Thanks to the support Amanda P. Cowen and Nicole V. Montgomery received in 2016 from the Walker Fund for Academic Excellence and the Davis R. Ledford Faculty Fellowship Fund, respectively, the Cowen and Montgomery created an experimental study exploring how the gender of a CEO affects people’s perceptions of that CEO when the organization he or she leads suffers product failure. The study investigates how those opinions then influence consumers’ willingness to purchase products from those companies in the future. Cowen and Montgomery collected responses from focus groups presented with fictional articles about corporate missteps. The stories were identical except for the name of the CEO, who was identified as either Adam Clayton or Abigail Clayton. The resulting data revealed noticeably different reactions to and judgment of the corporate leaders.

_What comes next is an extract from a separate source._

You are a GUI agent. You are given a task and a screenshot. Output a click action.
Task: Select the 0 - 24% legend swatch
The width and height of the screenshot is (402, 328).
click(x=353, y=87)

“It turns out that gender does matter, but it depends on what caused the failure,” said Cowen. The male CEO in the article suffered a stronger backlash than his female counterpart for an unintentional error—or what is sometimes called “honest incompetence.” Apologizing elicited a more severe response, and the male CEO received less criticism when denying a failure. Interestingly, the female CEO was more readily blamed when the event concerned a moral error, and consumer reaction was harsh if she denied any wrongdoing. In contrast to her male counterpart, participants tended to be more lenient if she offered an apology. The study exposes the pitfalls of stereotypes and some of the important challenges women leaders face.
“Our research is now headed toward trying to understand these different stakeholder groups and the role that gender may play in shaping their perceptions,” Montgomery said. “We hope to identify recommendations that can benefit organizations and their leaders.”
Carrie Heilman was presented with the 11th annual Faculty Recognition Award on behalf of The Order of the Claw & Dagger during the McIntire graduation ceremony May 21, 2017. The award recognized Heilman for "her strong commitment to McIntire students, her unbridled enthusiasm in the classroom, and the unparalleled amount of time that she devotes to her students outside of it."
Journal of Financial Economics, the top journal in finance and one of the top journals across all fields of economics in terms of citation impact, has awarded David C. Smith and his co-authors "Second Prize" for best corporate paper for their 2016 paper "The Ownership and Trading of Debt Claims in Chapter 11 Restructurings.” (View the citations ranking for the journal.)
Gary Ballinger discusses the impact of leadership change on businesses and the importance of being prepared for it in a May 27, 2017, Daily Progress article titled “Small Businesses Should Not Overlook Succession Planning, Locals Say.”